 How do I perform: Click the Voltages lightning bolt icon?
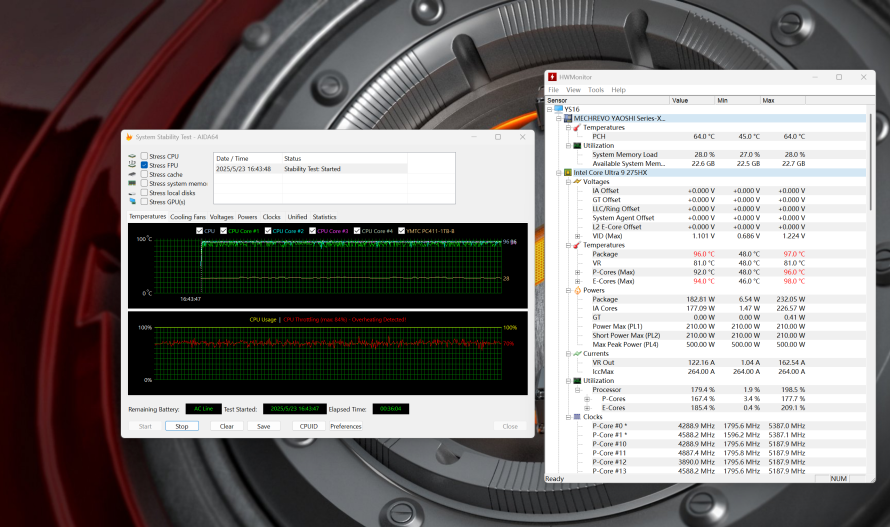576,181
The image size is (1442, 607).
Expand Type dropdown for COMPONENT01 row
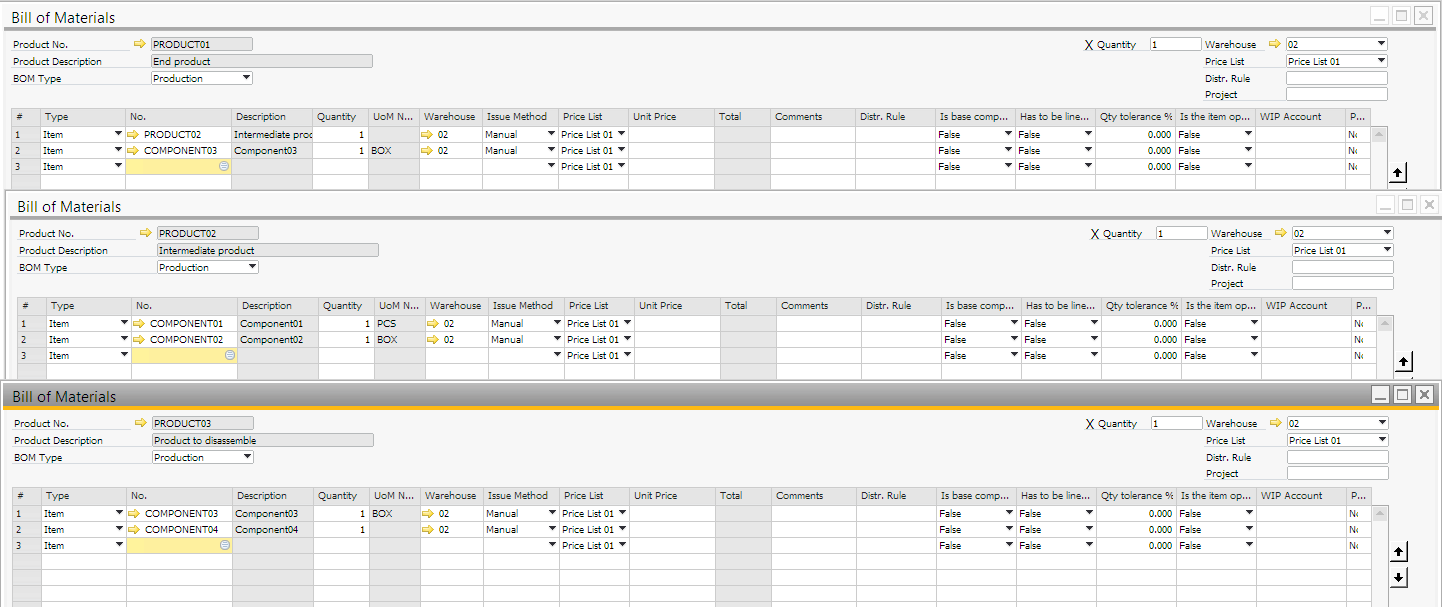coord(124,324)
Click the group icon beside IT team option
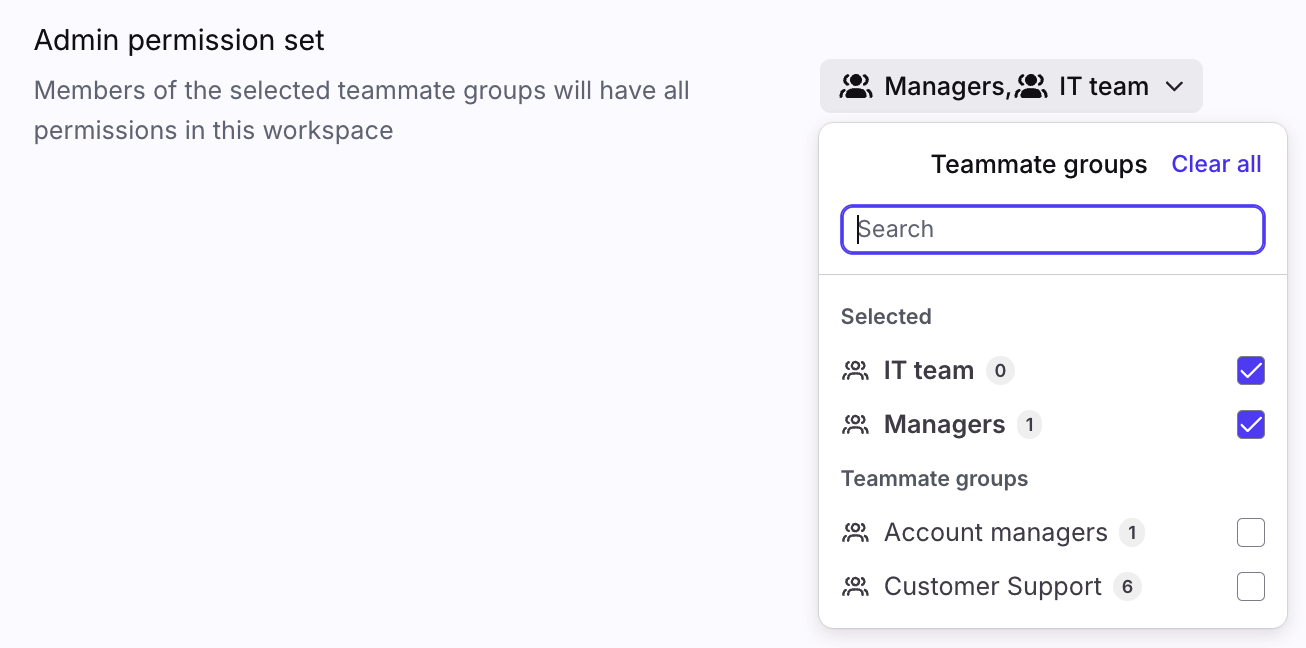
------------------------------
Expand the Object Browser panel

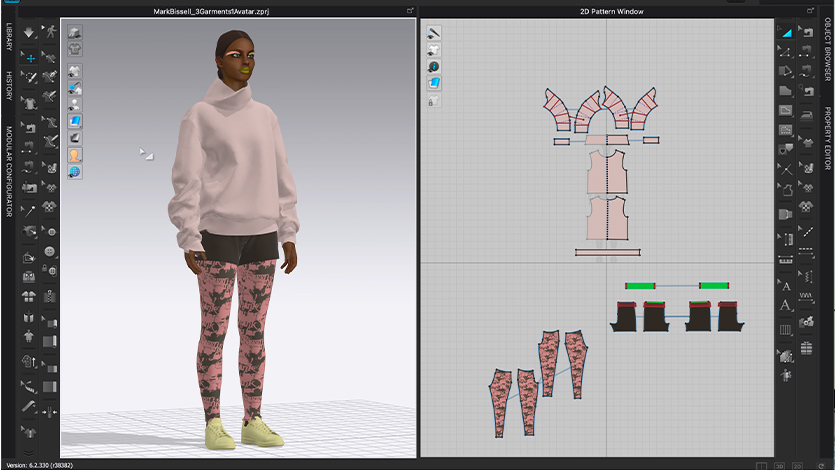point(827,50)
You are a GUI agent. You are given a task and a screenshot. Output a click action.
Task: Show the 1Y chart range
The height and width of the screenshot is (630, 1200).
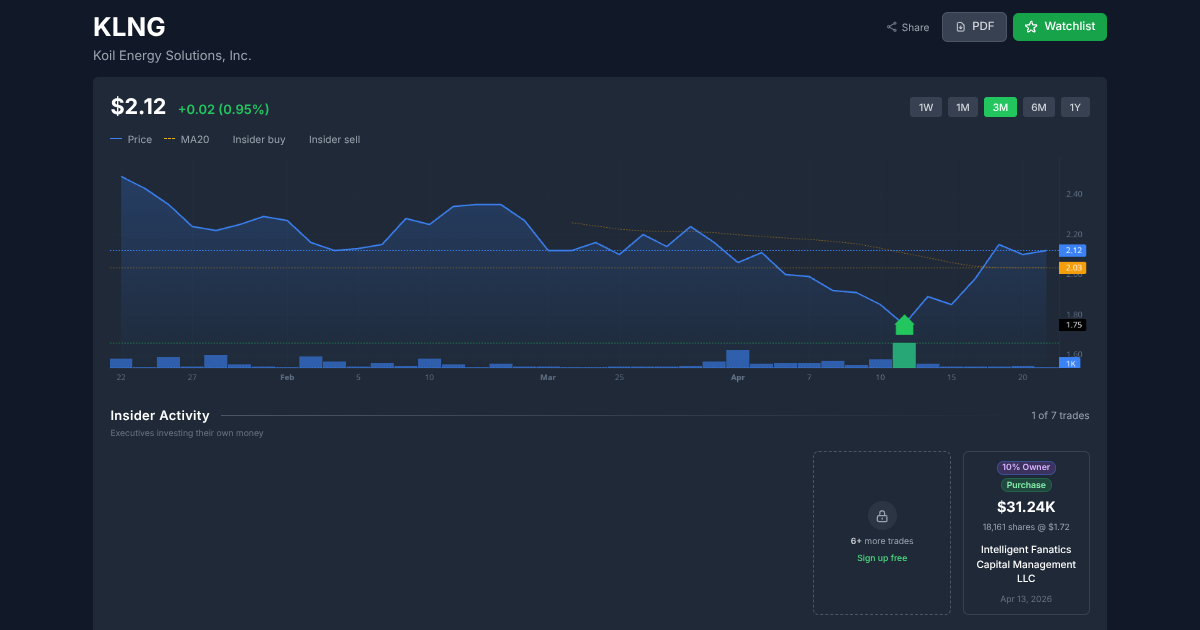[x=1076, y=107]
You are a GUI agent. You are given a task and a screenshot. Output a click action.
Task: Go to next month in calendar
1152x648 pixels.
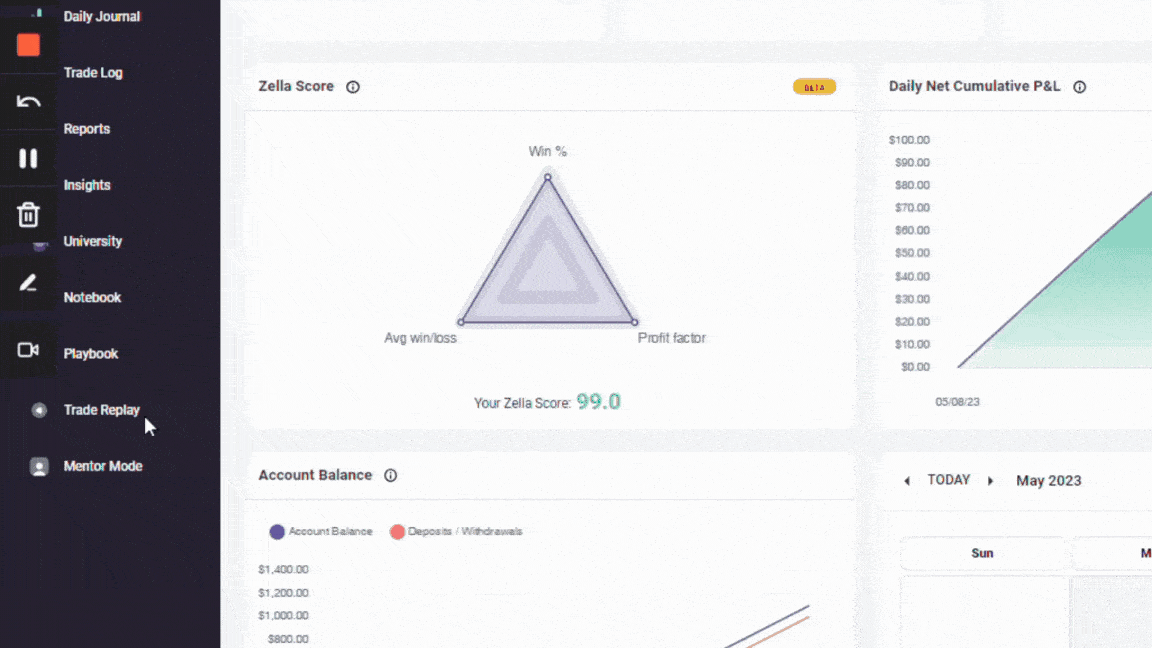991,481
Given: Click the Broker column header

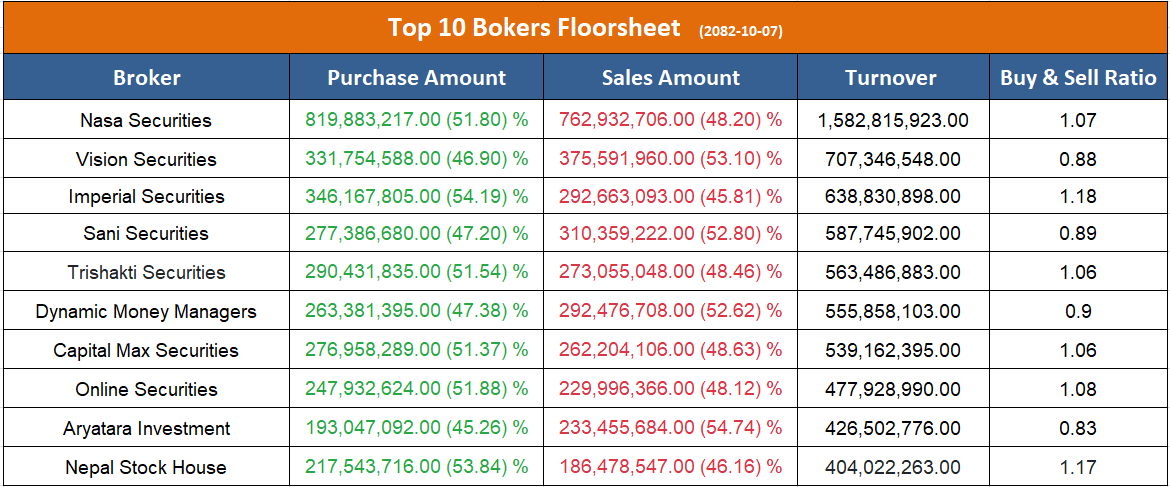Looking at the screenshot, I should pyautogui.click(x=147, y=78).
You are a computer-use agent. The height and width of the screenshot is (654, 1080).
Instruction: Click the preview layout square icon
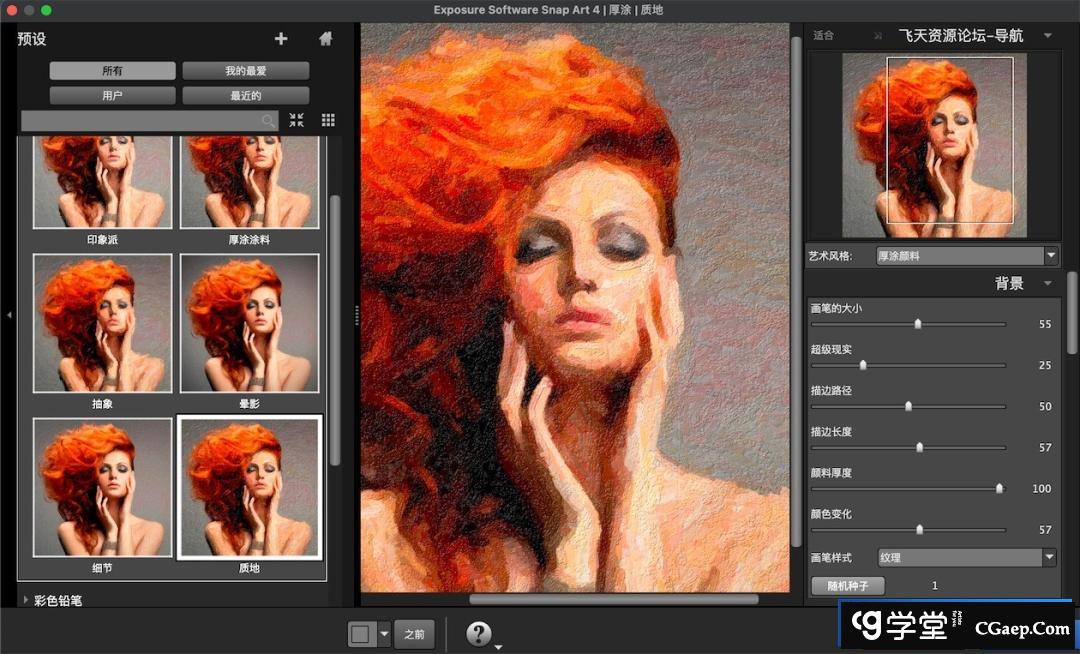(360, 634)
------------------------------
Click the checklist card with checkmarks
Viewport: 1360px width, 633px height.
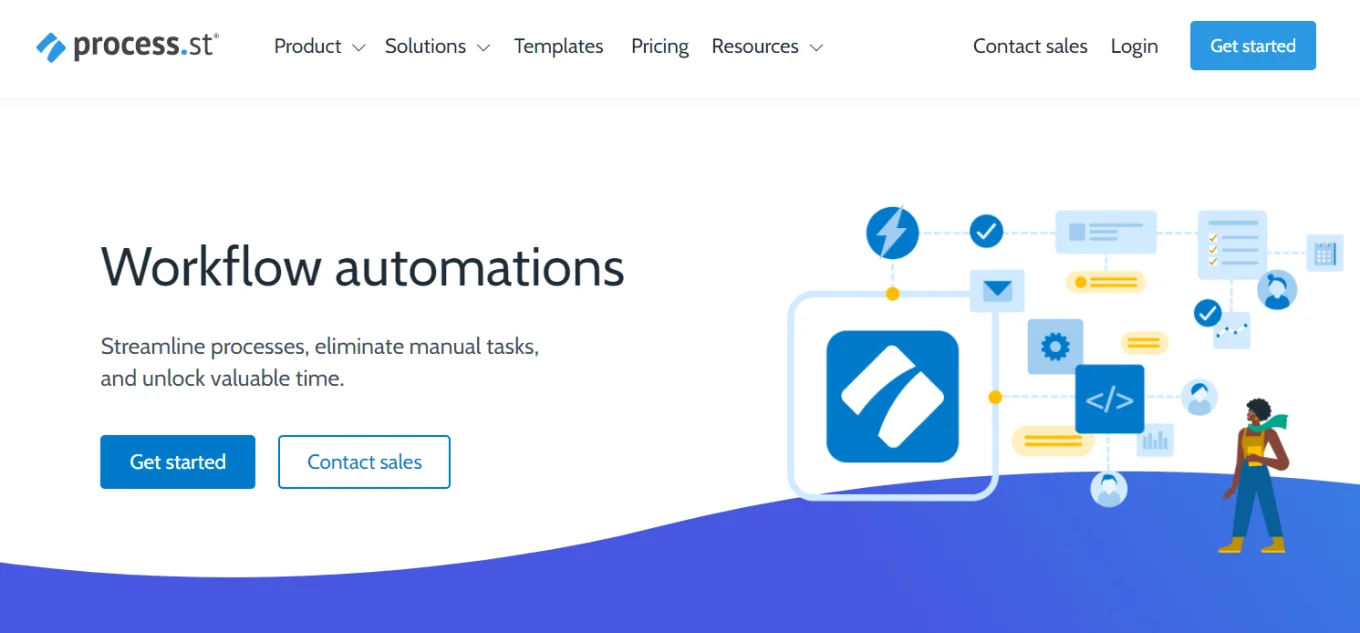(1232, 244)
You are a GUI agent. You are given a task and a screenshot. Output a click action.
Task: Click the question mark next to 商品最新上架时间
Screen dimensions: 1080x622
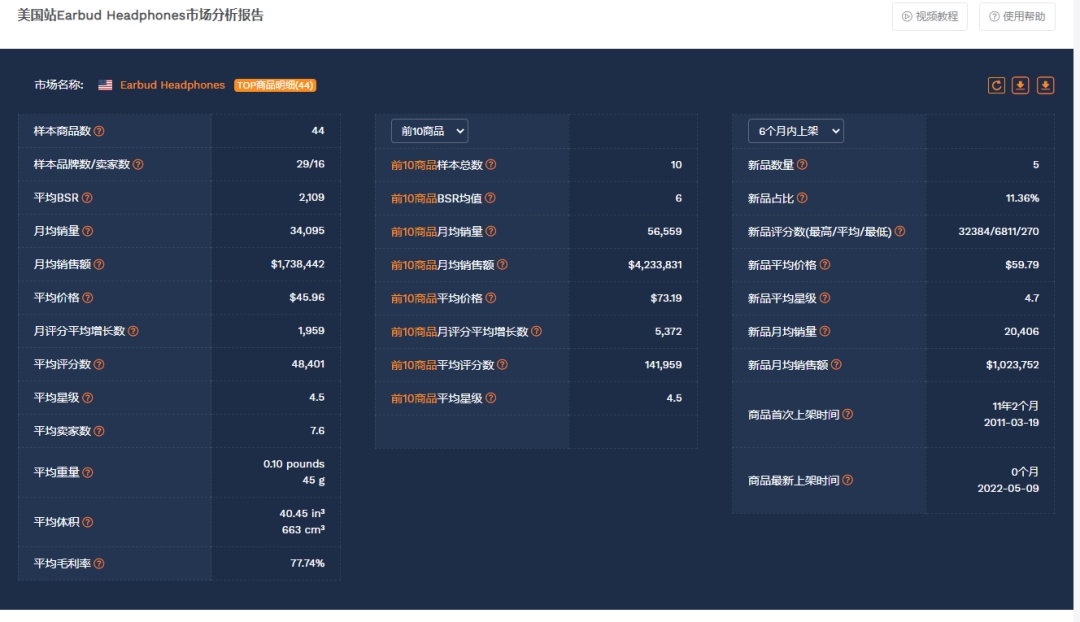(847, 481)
------------------------------
**THE PROBLEM**
Keep to the stretch from the line containing "How do I perform: Click" through the line containing "Click the group icon beside IT team option", both ends included, and copy it exactly from the listing above, minus the pictures.

**ANSWER FOR THE TASK**
 How do I perform: Click the Voltages lightning bolt icon?
576,181
The image size is (1442, 607).
Expand Type dropdown for COMPONENT01 row
coord(124,324)
Click the group icon beside IT team option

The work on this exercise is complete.